After a hearing out of the presence of the jury, the trial judge found that the defendant was not under arrest before he confessed, saying in part:
" [F]rom the evidence before me, [I hold] this man was free to go and further that at points which are important, he was advised that he could go.
* * *
"This defendant from the stand, himself, stated there was no reason why he couldn't go."4
Viewing the evidence in the light most favorable to the Government, and giving the court's finding the great weight to which it is entitled, we must nevertheless conclude that Seals was under arrest at least from the time (about 4:30 p. m.) he was brought to the Field Office in the company of the agents. Such a conclusion seems to us well nigh irresistible. By that time, Seals "would have been rash indeed to suppose he was not under arrest," Kelley v. United States, 111 U.S.App.D.C. 396, 398, 298 F.2d 310, 312 (1961). From that point on he was in what was the equivalent of a police station, he was in the constant company of one or more FBI agents, and was subjected to almost constant interrogation. It seems to us that these circumstances dictate a finding that even without any physical restraint Seals necessarily must have understood that he was in the power and custody of the FBI and that he submitted to questioning in consequence. As we held in Coleman v. United States, 111 U.S.App.D.C. 210, 218, 295 F.2d 555, 563 (en banc 1961), this would constitute arrest, even though no actual force or visible physical restraint was used, or any formal declaration of arrest made.5 The fact that Seals was told that he was free to leave and that he was not under arrest would hardly in the circumstances in which he found himself — never left alone and constantly in the company of FBI agents in their offices (observed by him to be difficult of access and presumably thought to be difficult of exit) — suggest to him, a 19-year old high school student, that he was in fact free.6
The Government contends that the arrest did not occur until about 7:10 p. m., just after the appellant confessed. We have decided that the arrest occurred not later than 4:30 p. m. Whether the arrest was made with or without probable cause is not something we can readily determine from the record before us. But either alternative defeats the Government. If the arrest was made on probable cause, Seals should have been taken without delay to a magistrate. If there was no probable cause, he should not have been arrested.

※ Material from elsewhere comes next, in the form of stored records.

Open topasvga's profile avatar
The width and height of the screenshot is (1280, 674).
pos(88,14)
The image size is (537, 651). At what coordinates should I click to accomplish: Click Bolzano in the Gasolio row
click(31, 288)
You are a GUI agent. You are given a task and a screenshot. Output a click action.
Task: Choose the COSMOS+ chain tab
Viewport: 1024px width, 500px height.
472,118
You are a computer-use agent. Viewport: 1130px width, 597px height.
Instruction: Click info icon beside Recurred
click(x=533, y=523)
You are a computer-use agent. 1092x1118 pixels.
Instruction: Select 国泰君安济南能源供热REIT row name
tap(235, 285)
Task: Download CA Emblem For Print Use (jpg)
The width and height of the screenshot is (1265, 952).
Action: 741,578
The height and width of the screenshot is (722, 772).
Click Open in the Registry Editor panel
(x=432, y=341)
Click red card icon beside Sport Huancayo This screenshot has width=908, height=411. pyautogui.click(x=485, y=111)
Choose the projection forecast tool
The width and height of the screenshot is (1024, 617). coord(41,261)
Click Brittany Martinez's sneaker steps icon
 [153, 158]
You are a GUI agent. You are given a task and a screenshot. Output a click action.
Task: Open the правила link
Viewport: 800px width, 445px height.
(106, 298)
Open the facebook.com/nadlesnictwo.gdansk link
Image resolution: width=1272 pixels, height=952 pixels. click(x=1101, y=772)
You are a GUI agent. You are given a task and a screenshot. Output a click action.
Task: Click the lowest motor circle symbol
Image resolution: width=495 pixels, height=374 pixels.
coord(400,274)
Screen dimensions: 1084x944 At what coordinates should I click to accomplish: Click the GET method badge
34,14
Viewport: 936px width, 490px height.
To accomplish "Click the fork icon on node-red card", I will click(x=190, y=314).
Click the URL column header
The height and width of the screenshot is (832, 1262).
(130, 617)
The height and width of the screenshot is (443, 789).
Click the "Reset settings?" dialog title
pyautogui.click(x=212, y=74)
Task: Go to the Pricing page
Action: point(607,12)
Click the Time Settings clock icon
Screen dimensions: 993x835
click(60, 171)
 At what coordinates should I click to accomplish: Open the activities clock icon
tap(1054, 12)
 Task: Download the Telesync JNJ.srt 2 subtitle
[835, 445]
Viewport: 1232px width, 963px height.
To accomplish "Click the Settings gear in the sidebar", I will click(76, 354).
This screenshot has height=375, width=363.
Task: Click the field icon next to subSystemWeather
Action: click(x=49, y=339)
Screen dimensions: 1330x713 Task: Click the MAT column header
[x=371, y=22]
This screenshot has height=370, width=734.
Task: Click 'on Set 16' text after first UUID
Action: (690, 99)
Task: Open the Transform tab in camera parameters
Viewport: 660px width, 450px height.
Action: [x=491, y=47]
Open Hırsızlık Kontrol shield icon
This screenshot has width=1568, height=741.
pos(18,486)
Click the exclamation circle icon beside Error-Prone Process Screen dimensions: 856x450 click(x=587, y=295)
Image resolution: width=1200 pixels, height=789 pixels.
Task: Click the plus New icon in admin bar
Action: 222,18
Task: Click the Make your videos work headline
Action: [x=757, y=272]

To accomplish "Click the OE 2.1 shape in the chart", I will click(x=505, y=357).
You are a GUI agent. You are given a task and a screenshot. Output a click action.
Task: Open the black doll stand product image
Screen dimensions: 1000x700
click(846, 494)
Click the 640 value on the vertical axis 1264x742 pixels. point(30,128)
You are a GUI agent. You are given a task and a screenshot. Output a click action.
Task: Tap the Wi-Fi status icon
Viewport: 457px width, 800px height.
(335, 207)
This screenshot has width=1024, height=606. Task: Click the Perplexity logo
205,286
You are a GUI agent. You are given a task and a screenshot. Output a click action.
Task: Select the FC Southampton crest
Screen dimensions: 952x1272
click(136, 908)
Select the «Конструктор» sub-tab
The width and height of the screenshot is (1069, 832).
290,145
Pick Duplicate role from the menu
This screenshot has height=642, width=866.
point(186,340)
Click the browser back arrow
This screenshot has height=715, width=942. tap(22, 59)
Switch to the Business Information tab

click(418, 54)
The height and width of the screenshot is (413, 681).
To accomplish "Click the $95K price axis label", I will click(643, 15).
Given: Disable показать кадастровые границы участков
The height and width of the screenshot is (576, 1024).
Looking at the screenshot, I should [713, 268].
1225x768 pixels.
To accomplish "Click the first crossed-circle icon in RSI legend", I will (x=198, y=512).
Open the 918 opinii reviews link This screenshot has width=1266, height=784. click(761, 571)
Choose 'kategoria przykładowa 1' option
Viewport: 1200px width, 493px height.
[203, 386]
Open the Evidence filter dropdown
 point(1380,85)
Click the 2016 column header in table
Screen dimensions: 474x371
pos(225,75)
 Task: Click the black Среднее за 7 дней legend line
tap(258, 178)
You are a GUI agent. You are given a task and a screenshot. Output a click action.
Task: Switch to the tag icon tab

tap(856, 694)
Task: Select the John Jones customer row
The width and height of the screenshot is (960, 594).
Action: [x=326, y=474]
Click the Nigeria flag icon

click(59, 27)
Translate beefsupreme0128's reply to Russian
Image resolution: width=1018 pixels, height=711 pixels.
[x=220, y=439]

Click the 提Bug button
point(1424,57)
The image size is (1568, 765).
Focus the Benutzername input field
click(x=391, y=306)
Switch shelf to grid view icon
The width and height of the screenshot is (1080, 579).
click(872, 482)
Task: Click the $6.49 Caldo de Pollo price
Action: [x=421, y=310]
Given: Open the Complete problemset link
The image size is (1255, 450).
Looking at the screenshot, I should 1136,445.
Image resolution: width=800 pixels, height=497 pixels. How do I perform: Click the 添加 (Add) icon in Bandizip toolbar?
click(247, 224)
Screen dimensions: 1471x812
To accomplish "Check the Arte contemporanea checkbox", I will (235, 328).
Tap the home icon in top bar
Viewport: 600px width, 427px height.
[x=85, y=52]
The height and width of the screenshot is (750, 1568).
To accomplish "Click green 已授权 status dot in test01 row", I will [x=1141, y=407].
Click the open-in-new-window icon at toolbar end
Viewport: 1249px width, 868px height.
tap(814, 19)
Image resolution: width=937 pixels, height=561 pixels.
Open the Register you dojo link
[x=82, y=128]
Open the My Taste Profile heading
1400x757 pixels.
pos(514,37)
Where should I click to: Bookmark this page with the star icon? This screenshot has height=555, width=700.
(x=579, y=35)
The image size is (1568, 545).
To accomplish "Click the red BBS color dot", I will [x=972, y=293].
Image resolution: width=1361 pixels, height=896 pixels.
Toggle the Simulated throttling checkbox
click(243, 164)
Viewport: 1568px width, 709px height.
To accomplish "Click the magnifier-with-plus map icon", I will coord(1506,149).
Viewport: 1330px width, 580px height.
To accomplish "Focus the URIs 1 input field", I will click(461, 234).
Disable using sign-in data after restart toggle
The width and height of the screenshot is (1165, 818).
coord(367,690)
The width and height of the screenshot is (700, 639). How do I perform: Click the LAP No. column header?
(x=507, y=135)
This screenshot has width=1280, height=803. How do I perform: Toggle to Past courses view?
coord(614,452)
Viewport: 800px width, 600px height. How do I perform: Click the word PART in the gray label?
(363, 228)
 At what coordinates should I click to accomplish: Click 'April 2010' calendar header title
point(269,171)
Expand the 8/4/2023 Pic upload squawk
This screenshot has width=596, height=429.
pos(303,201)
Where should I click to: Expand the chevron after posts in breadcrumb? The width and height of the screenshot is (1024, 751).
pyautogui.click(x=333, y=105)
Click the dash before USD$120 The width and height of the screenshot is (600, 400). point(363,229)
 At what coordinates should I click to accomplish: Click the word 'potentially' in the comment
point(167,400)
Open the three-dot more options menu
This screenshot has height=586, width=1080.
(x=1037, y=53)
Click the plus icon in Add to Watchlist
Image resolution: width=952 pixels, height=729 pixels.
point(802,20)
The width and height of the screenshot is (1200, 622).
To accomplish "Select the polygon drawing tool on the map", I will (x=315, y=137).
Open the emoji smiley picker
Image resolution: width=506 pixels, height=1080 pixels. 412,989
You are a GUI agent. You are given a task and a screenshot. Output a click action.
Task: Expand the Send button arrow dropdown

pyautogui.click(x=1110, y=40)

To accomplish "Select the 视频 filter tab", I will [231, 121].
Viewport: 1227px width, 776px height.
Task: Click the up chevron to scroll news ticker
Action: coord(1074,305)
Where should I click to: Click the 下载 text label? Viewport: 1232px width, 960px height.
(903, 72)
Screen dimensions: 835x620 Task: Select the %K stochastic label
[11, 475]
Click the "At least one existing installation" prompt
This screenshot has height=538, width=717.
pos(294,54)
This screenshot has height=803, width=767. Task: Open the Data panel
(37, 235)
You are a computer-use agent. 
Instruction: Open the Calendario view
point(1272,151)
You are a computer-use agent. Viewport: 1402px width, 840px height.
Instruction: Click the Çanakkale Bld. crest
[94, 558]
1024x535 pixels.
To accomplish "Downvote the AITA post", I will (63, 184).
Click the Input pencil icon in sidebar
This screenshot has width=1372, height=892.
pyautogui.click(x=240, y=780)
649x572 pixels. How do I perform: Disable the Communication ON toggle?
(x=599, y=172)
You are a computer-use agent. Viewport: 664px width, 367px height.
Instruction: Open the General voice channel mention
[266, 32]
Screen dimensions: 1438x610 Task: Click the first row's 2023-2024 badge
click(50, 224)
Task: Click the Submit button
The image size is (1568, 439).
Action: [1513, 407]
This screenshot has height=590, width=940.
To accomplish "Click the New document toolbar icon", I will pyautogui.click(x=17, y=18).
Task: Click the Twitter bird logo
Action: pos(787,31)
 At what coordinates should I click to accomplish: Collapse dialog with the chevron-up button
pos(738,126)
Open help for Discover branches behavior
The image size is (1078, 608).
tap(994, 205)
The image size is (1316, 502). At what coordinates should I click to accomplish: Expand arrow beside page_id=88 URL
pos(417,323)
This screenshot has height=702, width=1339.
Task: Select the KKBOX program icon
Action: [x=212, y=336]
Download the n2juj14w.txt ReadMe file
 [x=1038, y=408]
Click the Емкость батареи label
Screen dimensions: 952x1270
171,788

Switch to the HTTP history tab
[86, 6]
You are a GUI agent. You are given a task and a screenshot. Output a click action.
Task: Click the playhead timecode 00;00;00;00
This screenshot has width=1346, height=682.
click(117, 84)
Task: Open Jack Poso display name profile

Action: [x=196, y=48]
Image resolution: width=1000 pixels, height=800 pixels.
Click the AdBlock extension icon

Following his arrest, Seals was subjected to constant questioning and was not taken before the United States Commissioner until 7:45 p. m., after his confession had been obtained. This unexplained delay of more than three hours was unnecessary and unreasonable within the meaning of Mallory v. United States, supra. There the Supreme Court said (354 U.S. at 454-455, 77 S. Ct. at 1359-1360, 1 L. Ed. 2d 1479):
"The police may not arrest upon mere suspicion but only on `probable cause.' The next step in the proceeding is to arraign the arrested person before a judicial officer as quickly as possible so that he may be advised of his rights and so that the issue of probable cause may be promptly determined. * * * [H]e is not to be taken to police headquarters in order to carry out a process of inquiry that lends itself, even if not so designed, to eliciting damaging statements to support the arrest and ultimately his guilt.
"* * * [T]he delay must not be of a nature to give opportunity for the extraction of a confession." (Emphasis added.)
It follows that it was error to allow the appellant's confession, obtained as a result of the unnecessary delay in arraigning him, to be put before the jury. Fed. R. Crim. P. 5(a); Mallory v. United States, supra; McNabb v. United States, 318 U.S. 332, 63 S. Ct. 608, 87 L. Ed. 819 (1943).
The case is reversed and remanded for a new trial, with directions to exclude evidence as to the defendant's confession obtained during his detention at the FBI Field Office.
Both were charged under 18 U.S.C. § 2113(a). Both appealed their convictions to this court. Greenwell's appeal came on for hearing separately, and was decided on grounds not relevant here. See Greenwell v. United States, 115 U.S.App. D.C. 44, 317 F.2d 108 (1963)
Appellant's account is as follows: "I was walking south on Hiatt Place towards Irving Street and as I got a few yards away from the school building, two men came out of a vehicle and approached me and I had a notebook in one hand and one of them grabbed me by the arm and then they showed me a FBI badge and asked me to come over to the car with them. * * *" He characterized his own impression of this incident in these terms: "I figured it to be under arrest when they first grabbed me in front of the school."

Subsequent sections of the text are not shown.